Daniel comes out and hugs Marie. As the sun comes up, only she and Daniel are left. What now?

Commentary

It’s all super-bleak, dreary, and washed-out, as every scene is depressing and morose. Didn’t Thor ever realize that a little communication goes a long way? Most of what happened and the angst involved could have been avoided had he not been in denial for so long. But on the other hand, he was conflicted by loving a woman who was a killing machine. He didn’t want to have to keep her drugged, but he felt like he had to.

Daniel suspected, then knew, what Marie was going to become. He was not only okay with it but fully embraced it. An interesting choice.

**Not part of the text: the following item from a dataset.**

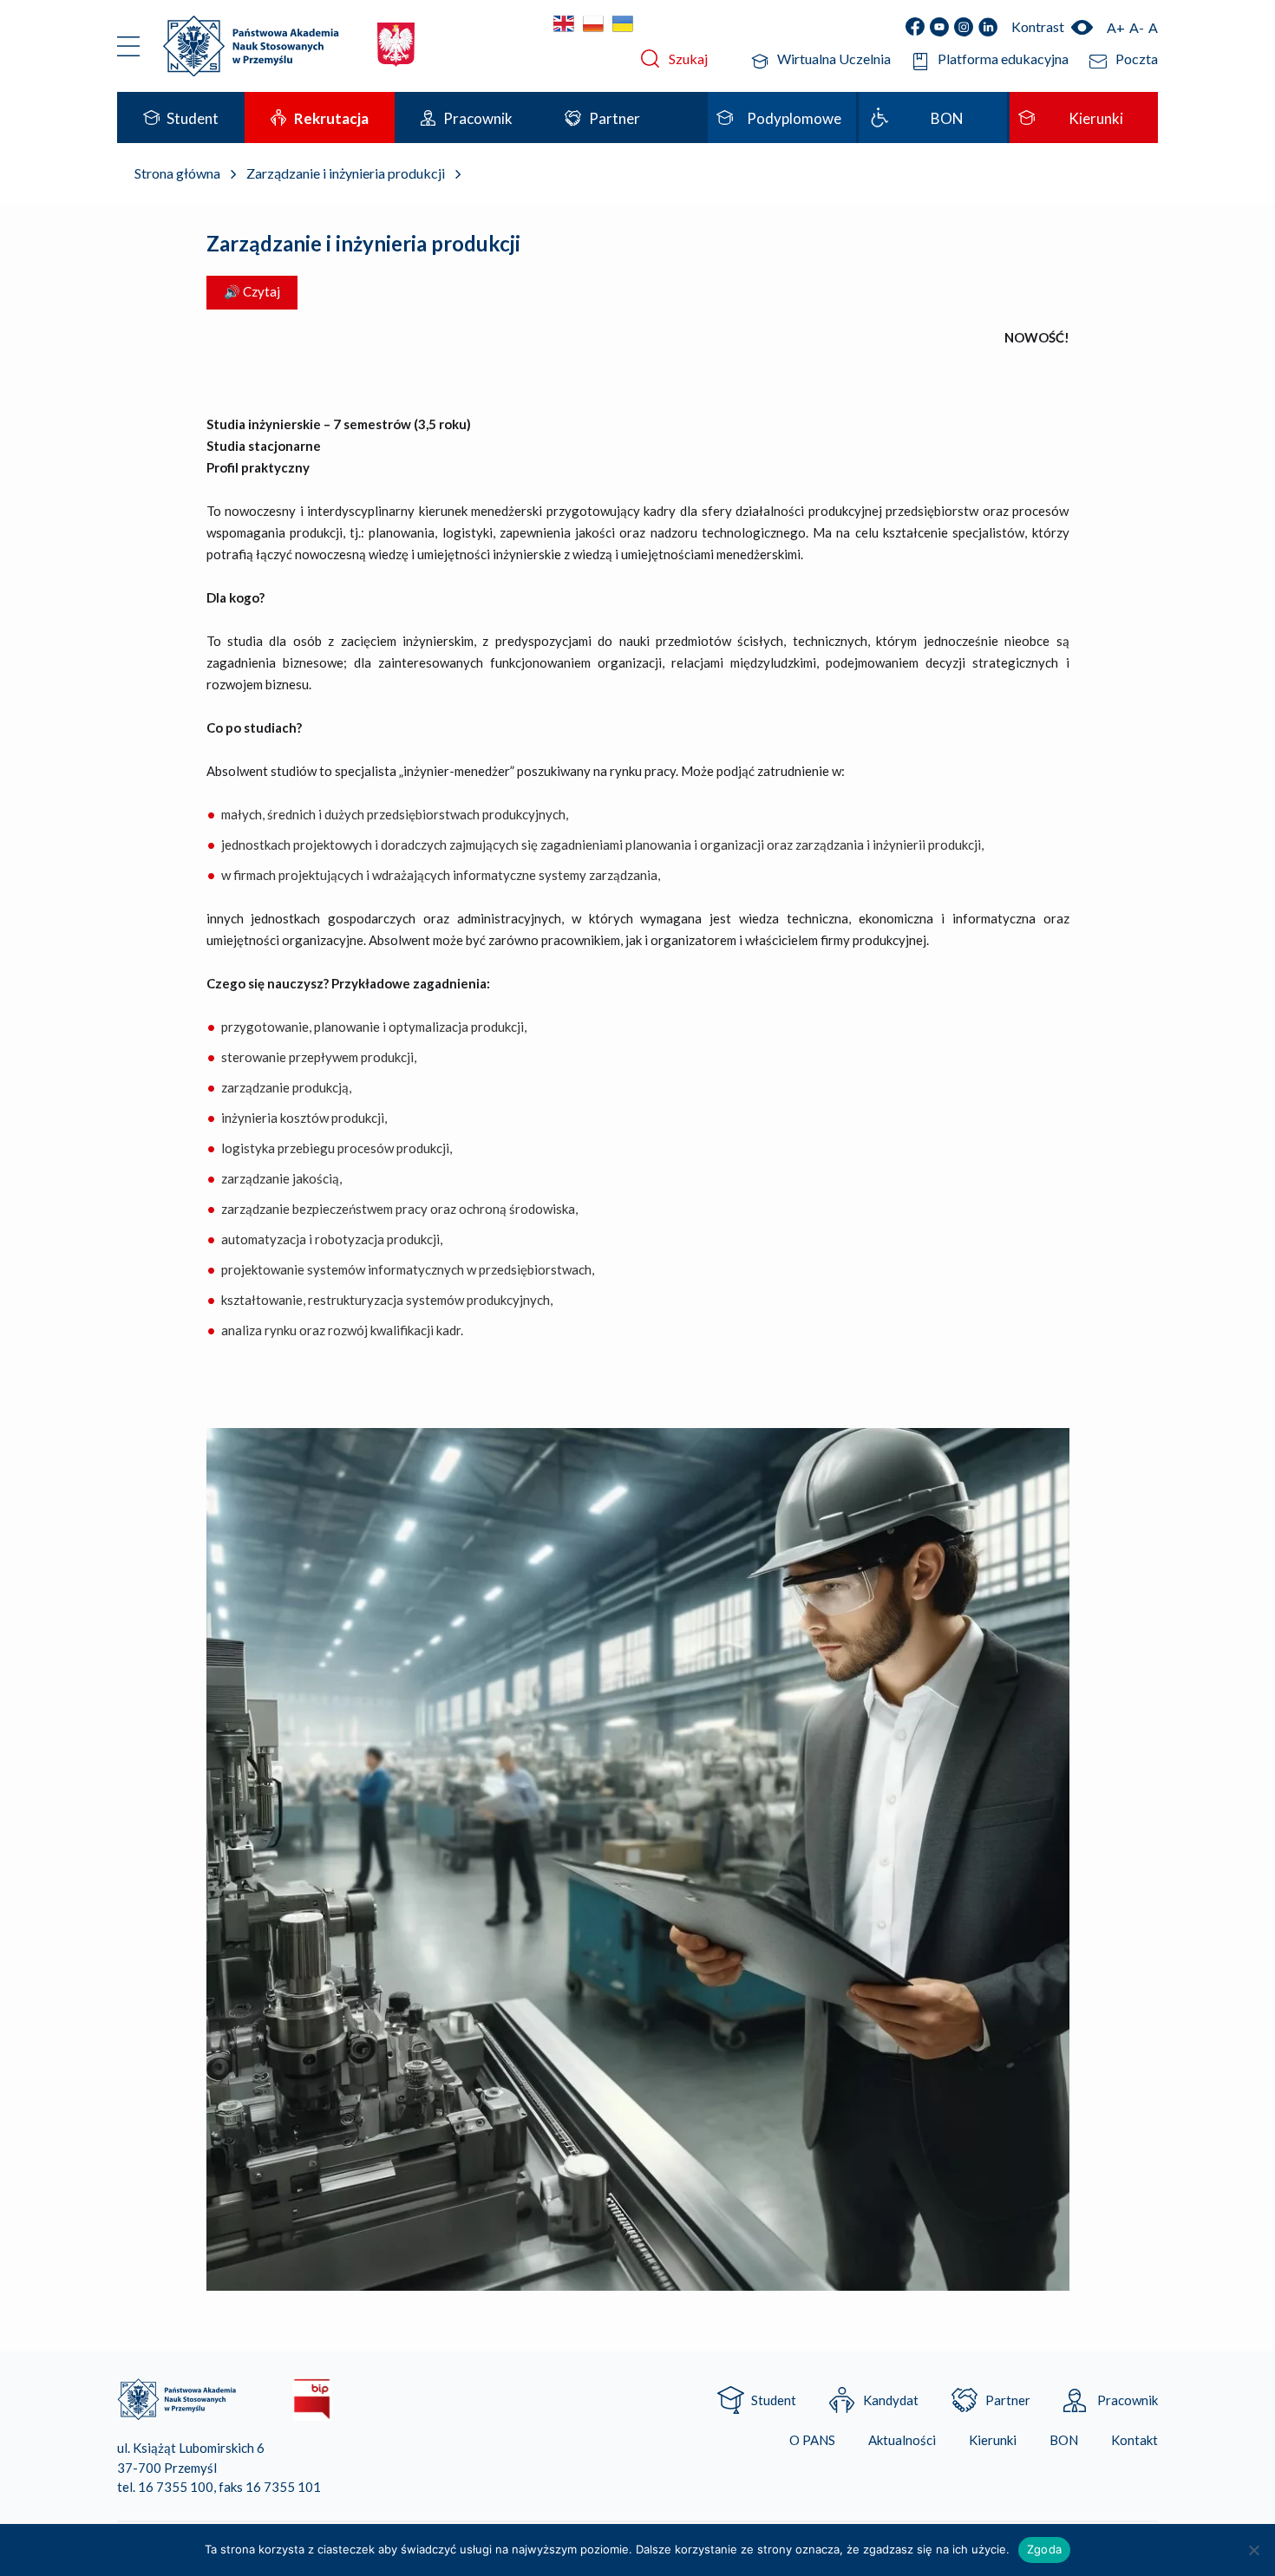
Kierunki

At first, the condition appears to be genetic, but later on, there’s mention of the Russians doing something to Marie’s mother, so we don’t really know what caused all this. It’s definitely a disease, so the full moon, silver bullets, and the like don’t really apply here, but it’s clearly a lycanthropic condition of some sort.

Marie never really turns into a werewolf of the usual sort, but she gets a hairy face, claws, and big teeth. It’s a little different and a slow, dramatic burn more than a straight-up monster movie, but it’s really cool.